Saturday, 28 September 2013

Film Review - Prisoners

 A Must-Watch Taut Thriller

Film: Prisoners
Cast: Hugh Jackman, Jake Gyllenhaal, Melissa Leo
Directed by: Denis Villeneuve
Duration: 2 hrs 33 mins
Rating: * * * *

After making waves around the globe with Incendies (2010), director Denis Villenueve offers us yet another film that gives a lot to write home about. Prisoners is an intense film, even though it is on the longer side, it gets you hook, line and sinker. It gives you the same feeling when you read a highly engrossing novel, which you wish would never end.
Credit should be given to writer Aaron Guzikowski for the taut screenplay and of course director Villenueve who has been consistently making good films for the last decade or so.

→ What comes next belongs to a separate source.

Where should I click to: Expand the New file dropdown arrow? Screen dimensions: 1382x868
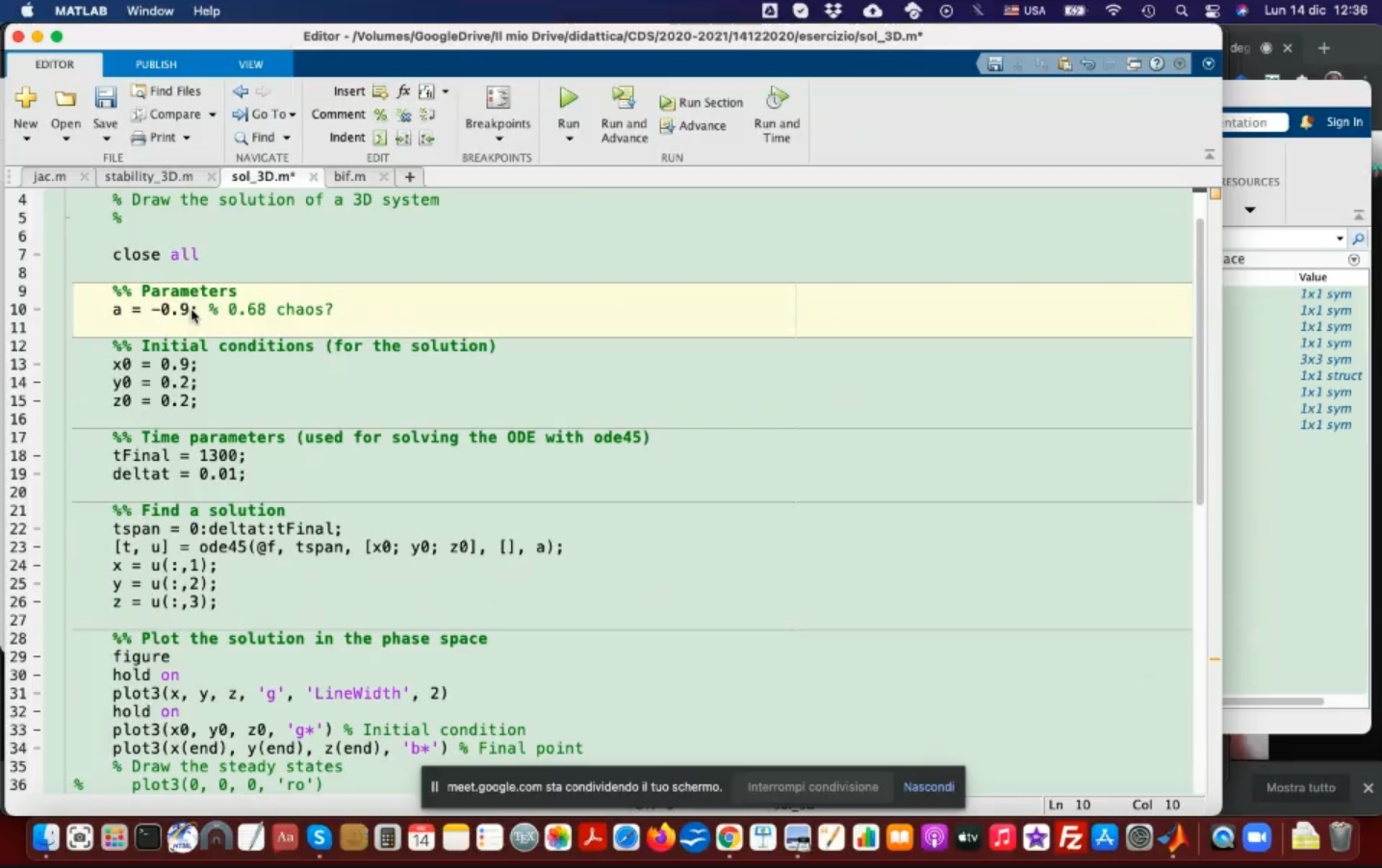click(26, 140)
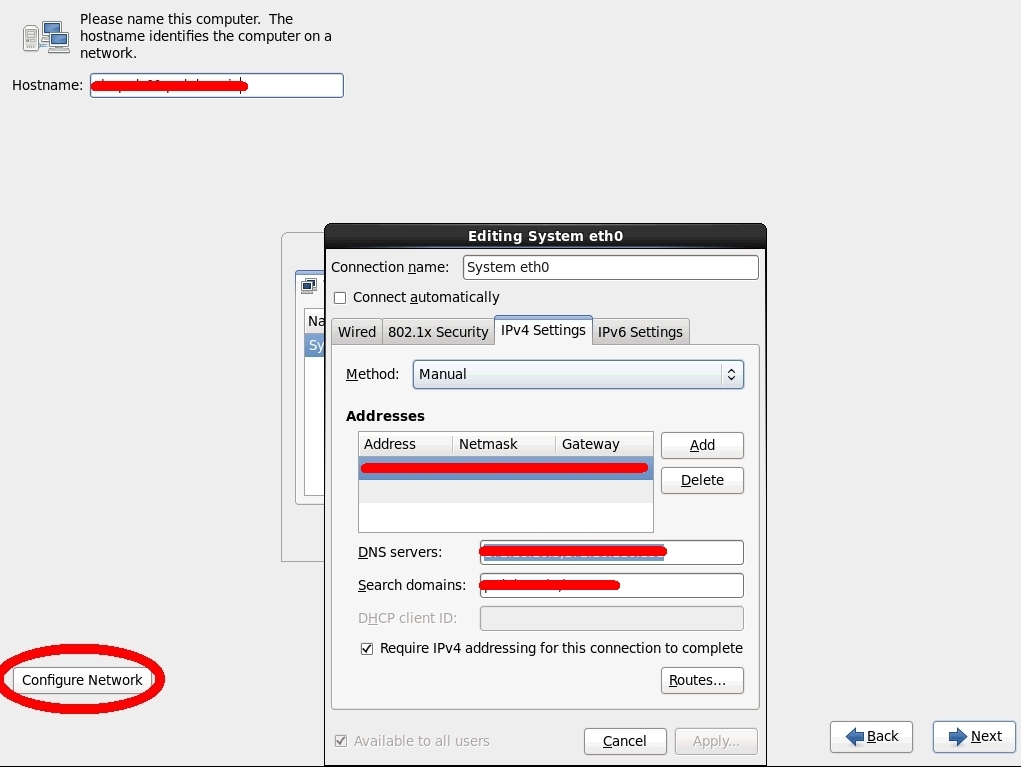Click the Connection name field
Screen dimensions: 1021x767
(x=610, y=267)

Prisoners goes way beyond the usual action thrillers. It also deals with morality, predicament and guilt. Hugh Jackman plays Dover and one fine day, during a small celebration with friends, his young daughter goes missing. In fact his friend’s (Terence Howard) daughter has also vanished when the two were playing together. A young man who was sitting in an R.V. near the house is picked up as a suspect but he claims innocence and it turns out that he also has the I.Q of a ‘ten year old’. A bright police detective (Jake Gyllenhaal) is assigned the case and though there is no evidence against the suspect, Dover is convinced he is the culprit and has kidnapped the two girls.

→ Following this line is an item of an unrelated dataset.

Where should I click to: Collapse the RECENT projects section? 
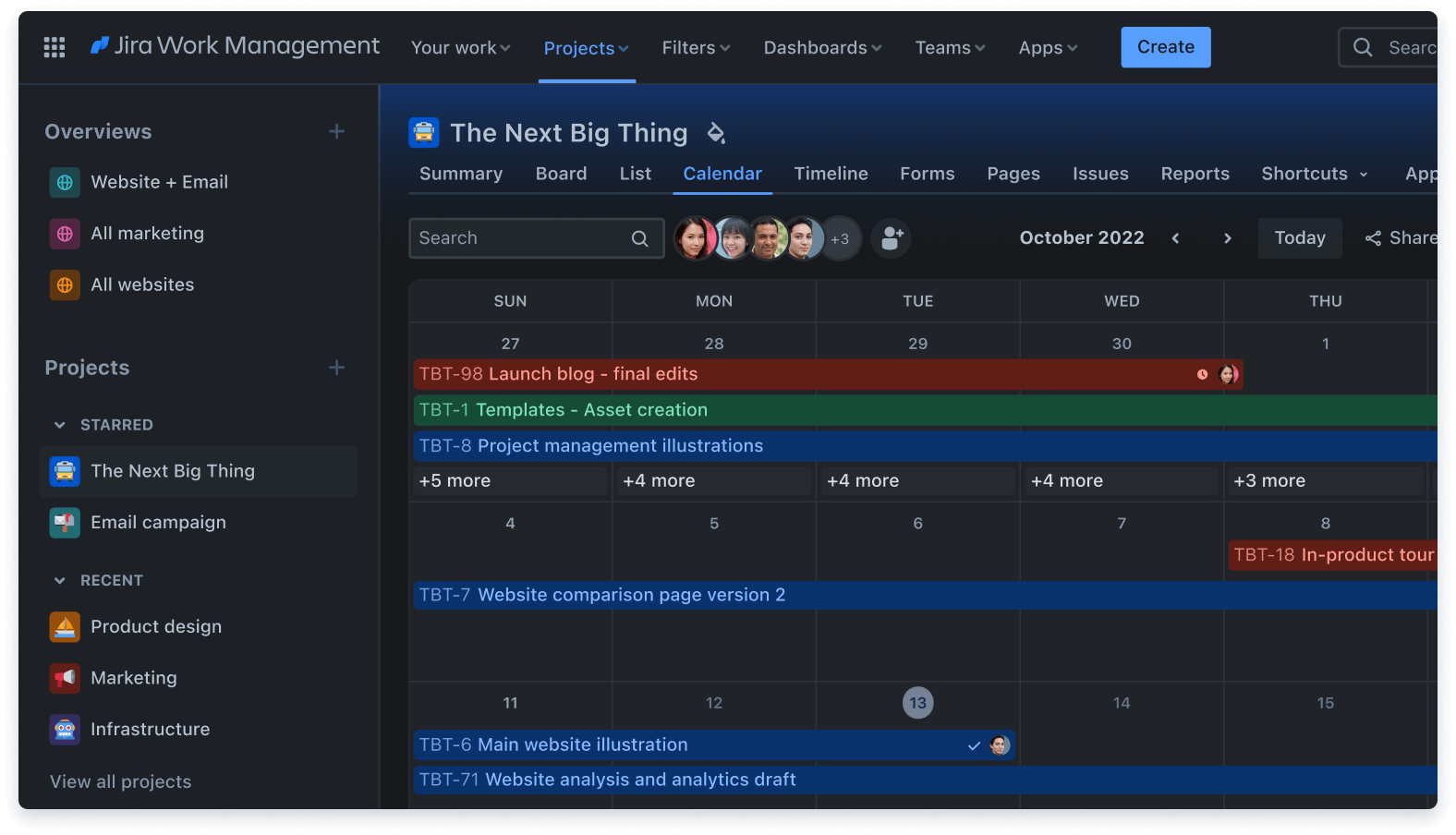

Slowly, it all starts to get murkier as sex offenders are rounded up and the suspense starts building up   While it is largely the personal story of a father in desperate search of his daughter, the film throws in a lot of questions about what is right and wrong and what any individual would have done in that situation. And that is where Villenueve’s brilliance comes in as a director. When you think it is all said and done, he pulls the plug at the end with great precision.

There are times when you like the good guy and hate the suspected bad guy and moments later, it is the other way round. There is no absolute good or bad, such is the nature of man.

Excellently shot by veteran cinematographer Roger Deakins, the atmosphere adds to the effect. Prisoners is also a triumph for its actors. Melissa Leo as the aunt and Maria Bello as the grieving mother are aptly cast. Jake Gyllenhaal and Hugh Jackman both have delivered a remarkable performance. It’ll be surprising if an Oscar nomination doesn’t come there way.

 In toto, this film is not to be missed.